Problems to work on.
1. From the reMarkable post, copy everything from "Result being a" down to "Note device too?".
2. Answer these questions about the reMarkable post:
(a) Which Obsidian feature does the writer combine with the PDF of the previous day's scroll?
(b) What was bought along with the reMarkable 2 writing tablet?
(c) When is the tablet expected to arrive?
3. According to the reMarkable post, why does the writer add tags in Obsidian or copy over the ones given in reMarkable?
--- Selected passage ---
Taking it one step further: I've since combined all of this with Obsidian's Daily Notes feature, making a PDF of the previous day's scroll and embedding it on the sheet made for the day, along with that day's Attendance Card and accompanying alt text. I then add tags (or copy them from the ones I give in reMarkable, as, unfortunately tags aren't imported on a PDF conversion).

Result being a happy think place that combines the best of analog (oh, that Lamy EMR pen) and digital (continuous scroll FTW) to create something i didn't know i wanted or needed until now I can't imagine working without it.

Insert obligatory newsletter link.

reMarkable (2) incoming...

After a few years of looking at one, I finally took the plunge yesterday and purchased a reMarkable 2 writing tablet (along with the typepad folio)...

Goals: a capture device and an easy-on writing device for pieces here – as well as fulfilling (and amplifying) the usual functions of my Boogie Board: handwritten explorations of specific sections of a WIP. Planning to use the reMarkable app on desktop and mobile to facilitate the export and import of notes and scaps and other writings from reMarkable to Obsidian for work and zettelkasten archiving. Potential use as a Daily Note device too?

Should arrive next week. Penning this to start the tag and log its purchase.

spewflow(state)
--- Exercise data ---
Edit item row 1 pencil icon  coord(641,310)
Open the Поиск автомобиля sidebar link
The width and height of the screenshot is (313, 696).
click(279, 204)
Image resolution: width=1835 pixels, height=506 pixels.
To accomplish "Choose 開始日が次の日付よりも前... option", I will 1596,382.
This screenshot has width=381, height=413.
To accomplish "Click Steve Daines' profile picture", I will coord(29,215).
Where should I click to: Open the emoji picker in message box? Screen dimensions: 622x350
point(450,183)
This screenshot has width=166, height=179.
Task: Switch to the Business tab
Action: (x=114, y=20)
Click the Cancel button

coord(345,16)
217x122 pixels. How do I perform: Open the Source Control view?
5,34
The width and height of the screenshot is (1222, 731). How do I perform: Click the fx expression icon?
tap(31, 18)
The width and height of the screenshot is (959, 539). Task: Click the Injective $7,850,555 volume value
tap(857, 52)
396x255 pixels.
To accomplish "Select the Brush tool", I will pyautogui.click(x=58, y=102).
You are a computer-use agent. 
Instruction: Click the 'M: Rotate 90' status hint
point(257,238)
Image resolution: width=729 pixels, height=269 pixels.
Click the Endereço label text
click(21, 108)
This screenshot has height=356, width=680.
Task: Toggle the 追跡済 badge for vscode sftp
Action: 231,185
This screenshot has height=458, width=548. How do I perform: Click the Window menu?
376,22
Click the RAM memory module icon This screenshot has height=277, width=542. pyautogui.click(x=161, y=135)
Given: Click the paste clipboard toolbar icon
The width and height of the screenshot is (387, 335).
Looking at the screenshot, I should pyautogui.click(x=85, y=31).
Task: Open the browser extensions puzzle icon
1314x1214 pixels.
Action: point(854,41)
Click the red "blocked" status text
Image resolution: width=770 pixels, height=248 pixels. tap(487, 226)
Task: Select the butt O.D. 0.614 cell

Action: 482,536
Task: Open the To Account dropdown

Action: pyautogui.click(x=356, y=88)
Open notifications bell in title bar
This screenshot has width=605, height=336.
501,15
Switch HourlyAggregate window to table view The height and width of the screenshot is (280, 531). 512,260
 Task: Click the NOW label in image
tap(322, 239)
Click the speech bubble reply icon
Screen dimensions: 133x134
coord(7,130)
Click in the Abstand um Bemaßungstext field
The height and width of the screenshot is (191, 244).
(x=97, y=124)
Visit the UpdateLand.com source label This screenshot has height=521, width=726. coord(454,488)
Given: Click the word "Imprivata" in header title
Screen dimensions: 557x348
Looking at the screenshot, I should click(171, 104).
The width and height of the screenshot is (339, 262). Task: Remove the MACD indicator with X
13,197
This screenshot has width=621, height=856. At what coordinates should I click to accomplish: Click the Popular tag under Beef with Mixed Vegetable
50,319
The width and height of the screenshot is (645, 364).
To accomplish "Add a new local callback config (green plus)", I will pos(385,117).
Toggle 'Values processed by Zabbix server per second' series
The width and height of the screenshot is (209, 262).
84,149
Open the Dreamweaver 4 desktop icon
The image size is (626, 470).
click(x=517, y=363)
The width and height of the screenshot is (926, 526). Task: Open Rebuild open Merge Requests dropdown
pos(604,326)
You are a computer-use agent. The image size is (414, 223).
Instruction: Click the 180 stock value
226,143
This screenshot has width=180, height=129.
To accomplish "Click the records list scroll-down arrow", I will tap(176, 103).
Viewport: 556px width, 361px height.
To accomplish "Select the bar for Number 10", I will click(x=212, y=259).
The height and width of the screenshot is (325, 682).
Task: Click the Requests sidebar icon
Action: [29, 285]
---
Results of the exercise.
1.
Result being a happy think place that combines the best of analog (oh, that Lamy EMR pen) and digital (continuous scroll FTW) to create something i didn't know i wanted or needed until now I can't imagine working without it.

Insert obligatory newsletter link.

reMarkable (2) incoming...

After a few years of looking at one, I finally took the plunge yesterday and purchased a reMarkable 2 writing tablet (along with the typepad folio)...

Goals: a capture device and an easy-on writing device for pieces here – as well as fulfilling (and amplifying) the usual functions of my Boogie Board: handwritten explorations of specific sections of a WIP. Planning to use the reMarkable app on desktop and mobile to facilitate the export and import of notes and scaps and other writings from reMarkable to Obsidian for work and zettelkasten archiving. Potential use as a Daily Note device too?

2.
(a) The Daily Notes feature.
(b) The typepad folio.
(c) Next week.

3. Tags aren't imported when a note goes through a PDF conversion. The writer has to add them or copy them from reMarkable by hand.